▸ Problem details: Your answer must be a word-for-word copy of the data.

▸ Extracted data:
------------------------------------

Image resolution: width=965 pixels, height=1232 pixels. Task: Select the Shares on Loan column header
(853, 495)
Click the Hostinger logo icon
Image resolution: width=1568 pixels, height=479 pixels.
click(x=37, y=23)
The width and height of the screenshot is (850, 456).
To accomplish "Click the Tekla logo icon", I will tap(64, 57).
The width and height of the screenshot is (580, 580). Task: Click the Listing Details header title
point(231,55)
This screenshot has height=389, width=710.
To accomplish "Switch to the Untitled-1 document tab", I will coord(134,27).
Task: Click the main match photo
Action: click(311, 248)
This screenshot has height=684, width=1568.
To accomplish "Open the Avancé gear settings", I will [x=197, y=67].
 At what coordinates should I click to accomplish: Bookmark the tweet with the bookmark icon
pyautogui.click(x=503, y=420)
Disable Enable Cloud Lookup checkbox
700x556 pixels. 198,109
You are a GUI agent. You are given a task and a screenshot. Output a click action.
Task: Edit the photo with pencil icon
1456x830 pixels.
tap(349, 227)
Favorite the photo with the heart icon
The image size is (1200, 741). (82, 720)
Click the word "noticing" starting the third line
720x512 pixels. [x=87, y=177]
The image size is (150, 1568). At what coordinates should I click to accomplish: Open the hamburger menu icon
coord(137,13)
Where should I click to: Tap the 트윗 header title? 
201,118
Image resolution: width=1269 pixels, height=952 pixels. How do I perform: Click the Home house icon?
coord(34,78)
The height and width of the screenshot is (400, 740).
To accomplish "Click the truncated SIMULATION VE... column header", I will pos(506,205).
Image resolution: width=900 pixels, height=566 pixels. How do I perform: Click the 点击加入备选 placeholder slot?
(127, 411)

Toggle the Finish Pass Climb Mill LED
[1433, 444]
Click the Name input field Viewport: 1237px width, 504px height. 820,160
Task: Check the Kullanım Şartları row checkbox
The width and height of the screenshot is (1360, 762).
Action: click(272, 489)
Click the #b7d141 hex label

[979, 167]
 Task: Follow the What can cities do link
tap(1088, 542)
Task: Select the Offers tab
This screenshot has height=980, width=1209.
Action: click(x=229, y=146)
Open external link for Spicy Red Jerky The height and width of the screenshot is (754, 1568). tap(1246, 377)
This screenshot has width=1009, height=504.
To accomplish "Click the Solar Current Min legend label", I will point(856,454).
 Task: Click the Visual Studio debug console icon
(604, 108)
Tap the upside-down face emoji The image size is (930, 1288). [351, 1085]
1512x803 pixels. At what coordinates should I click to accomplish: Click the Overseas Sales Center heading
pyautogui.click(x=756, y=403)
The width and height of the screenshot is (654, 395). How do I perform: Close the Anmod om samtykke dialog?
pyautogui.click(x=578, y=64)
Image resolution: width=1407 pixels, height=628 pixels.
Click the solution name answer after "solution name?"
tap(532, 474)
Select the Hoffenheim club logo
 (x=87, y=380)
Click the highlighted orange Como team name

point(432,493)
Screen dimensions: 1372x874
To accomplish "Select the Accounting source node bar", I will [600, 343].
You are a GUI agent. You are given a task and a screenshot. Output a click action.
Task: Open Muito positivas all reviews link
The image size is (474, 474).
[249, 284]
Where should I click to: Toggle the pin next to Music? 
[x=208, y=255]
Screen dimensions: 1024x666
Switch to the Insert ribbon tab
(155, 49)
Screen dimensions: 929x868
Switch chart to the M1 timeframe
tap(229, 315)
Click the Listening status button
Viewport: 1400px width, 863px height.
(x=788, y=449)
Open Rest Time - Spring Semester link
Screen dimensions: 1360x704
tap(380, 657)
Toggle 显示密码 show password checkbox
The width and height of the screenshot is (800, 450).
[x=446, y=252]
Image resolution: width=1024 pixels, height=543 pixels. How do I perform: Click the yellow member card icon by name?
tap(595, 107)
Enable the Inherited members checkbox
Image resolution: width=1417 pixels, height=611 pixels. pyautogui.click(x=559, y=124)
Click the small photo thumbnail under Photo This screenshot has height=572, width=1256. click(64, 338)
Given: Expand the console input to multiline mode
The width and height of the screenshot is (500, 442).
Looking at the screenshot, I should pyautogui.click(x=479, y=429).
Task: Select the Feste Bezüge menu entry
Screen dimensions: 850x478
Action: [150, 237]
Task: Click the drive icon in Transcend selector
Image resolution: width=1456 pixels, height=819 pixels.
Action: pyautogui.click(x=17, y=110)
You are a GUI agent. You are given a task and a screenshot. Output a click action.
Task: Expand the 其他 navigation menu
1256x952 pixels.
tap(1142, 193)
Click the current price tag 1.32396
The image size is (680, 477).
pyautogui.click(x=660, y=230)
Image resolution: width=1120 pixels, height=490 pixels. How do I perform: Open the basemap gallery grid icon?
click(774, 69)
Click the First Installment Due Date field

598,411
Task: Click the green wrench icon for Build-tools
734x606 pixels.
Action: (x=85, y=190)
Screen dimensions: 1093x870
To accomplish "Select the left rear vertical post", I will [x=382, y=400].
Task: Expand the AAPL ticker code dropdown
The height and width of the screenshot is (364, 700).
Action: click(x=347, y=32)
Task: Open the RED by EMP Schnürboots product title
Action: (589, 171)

------------------------------------

▸ Answer area:
Image resolution: width=965 pixels, height=1232 pixels. Task: Select the Shares on Loan column header
(853, 495)
Click the Hostinger logo icon
Image resolution: width=1568 pixels, height=479 pixels.
click(x=37, y=23)
The width and height of the screenshot is (850, 456).
To accomplish "Click the Tekla logo icon", I will tap(64, 57).
The width and height of the screenshot is (580, 580). Task: Click the Listing Details header title
point(231,55)
This screenshot has height=389, width=710.
To accomplish "Switch to the Untitled-1 document tab", I will coord(134,27).
Task: Click the main match photo
Action: click(311, 248)
This screenshot has height=684, width=1568.
To accomplish "Open the Avancé gear settings", I will [x=197, y=67].
 At what coordinates should I click to accomplish: Bookmark the tweet with the bookmark icon
pyautogui.click(x=503, y=420)
Disable Enable Cloud Lookup checkbox
700x556 pixels. 198,109
You are a GUI agent. You are given a task and a screenshot. Output a click action.
Task: Edit the photo with pencil icon
1456x830 pixels.
tap(349, 227)
Favorite the photo with the heart icon
The image size is (1200, 741). (82, 720)
Click the word "noticing" starting the third line
720x512 pixels. [x=87, y=177]
The image size is (150, 1568). At what coordinates should I click to accomplish: Open the hamburger menu icon
coord(137,13)
Where should I click to: Tap the 트윗 header title? 
201,118
Image resolution: width=1269 pixels, height=952 pixels. How do I perform: Click the Home house icon?
coord(34,78)
The height and width of the screenshot is (400, 740).
To accomplish "Click the truncated SIMULATION VE... column header", I will pos(506,205).
Image resolution: width=900 pixels, height=566 pixels. How do I perform: Click the 点击加入备选 placeholder slot?
(127, 411)

Toggle the Finish Pass Climb Mill LED
[1433, 444]
Click the Name input field Viewport: 1237px width, 504px height. 820,160
Task: Check the Kullanım Şartları row checkbox
The width and height of the screenshot is (1360, 762).
Action: click(272, 489)
Click the #b7d141 hex label

[979, 167]
 Task: Follow the What can cities do link
tap(1088, 542)
Task: Select the Offers tab
This screenshot has height=980, width=1209.
Action: click(x=229, y=146)
Open external link for Spicy Red Jerky The height and width of the screenshot is (754, 1568). tap(1246, 377)
This screenshot has width=1009, height=504.
To accomplish "Click the Solar Current Min legend label", I will point(856,454).
 Task: Click the Visual Studio debug console icon
(604, 108)
Tap the upside-down face emoji The image size is (930, 1288). [351, 1085]
1512x803 pixels. At what coordinates should I click to accomplish: Click the Overseas Sales Center heading
pyautogui.click(x=756, y=403)
The width and height of the screenshot is (654, 395). How do I perform: Close the Anmod om samtykke dialog?
pyautogui.click(x=578, y=64)
Image resolution: width=1407 pixels, height=628 pixels.
Click the solution name answer after "solution name?"
tap(532, 474)
Select the Hoffenheim club logo
 (x=87, y=380)
Click the highlighted orange Como team name

point(432,493)
Screen dimensions: 1372x874
To accomplish "Select the Accounting source node bar", I will [600, 343].
You are a GUI agent. You are given a task and a screenshot. Output a click action.
Task: Open Muito positivas all reviews link
The image size is (474, 474).
[249, 284]
Where should I click to: Toggle the pin next to Music? 
[x=208, y=255]
Screen dimensions: 1024x666
Switch to the Insert ribbon tab
(155, 49)
Screen dimensions: 929x868
Switch chart to the M1 timeframe
tap(229, 315)
Click the Listening status button
Viewport: 1400px width, 863px height.
(x=788, y=449)
Open Rest Time - Spring Semester link
Screen dimensions: 1360x704
tap(380, 657)
Toggle 显示密码 show password checkbox
The width and height of the screenshot is (800, 450).
[x=446, y=252]
Image resolution: width=1024 pixels, height=543 pixels. How do I perform: Click the yellow member card icon by name?
tap(595, 107)
Enable the Inherited members checkbox
Image resolution: width=1417 pixels, height=611 pixels. pyautogui.click(x=559, y=124)
Click the small photo thumbnail under Photo This screenshot has height=572, width=1256. click(64, 338)
Given: Expand the console input to multiline mode
The width and height of the screenshot is (500, 442).
Looking at the screenshot, I should pyautogui.click(x=479, y=429).
Task: Select the Feste Bezüge menu entry
Screen dimensions: 850x478
Action: [150, 237]
Task: Click the drive icon in Transcend selector
Image resolution: width=1456 pixels, height=819 pixels.
Action: pyautogui.click(x=17, y=110)
You are a GUI agent. You are given a task and a screenshot. Output a click action.
Task: Expand the 其他 navigation menu
1256x952 pixels.
tap(1142, 193)
Click the current price tag 1.32396
The image size is (680, 477).
pyautogui.click(x=660, y=230)
Image resolution: width=1120 pixels, height=490 pixels. How do I perform: Open the basemap gallery grid icon?
click(774, 69)
Click the First Installment Due Date field

598,411
Task: Click the green wrench icon for Build-tools
734x606 pixels.
Action: (x=85, y=190)
Screen dimensions: 1093x870
To accomplish "Select the left rear vertical post", I will [x=382, y=400].
Task: Expand the AAPL ticker code dropdown
The height and width of the screenshot is (364, 700).
Action: click(x=347, y=32)
Task: Open the RED by EMP Schnürboots product title
Action: (589, 171)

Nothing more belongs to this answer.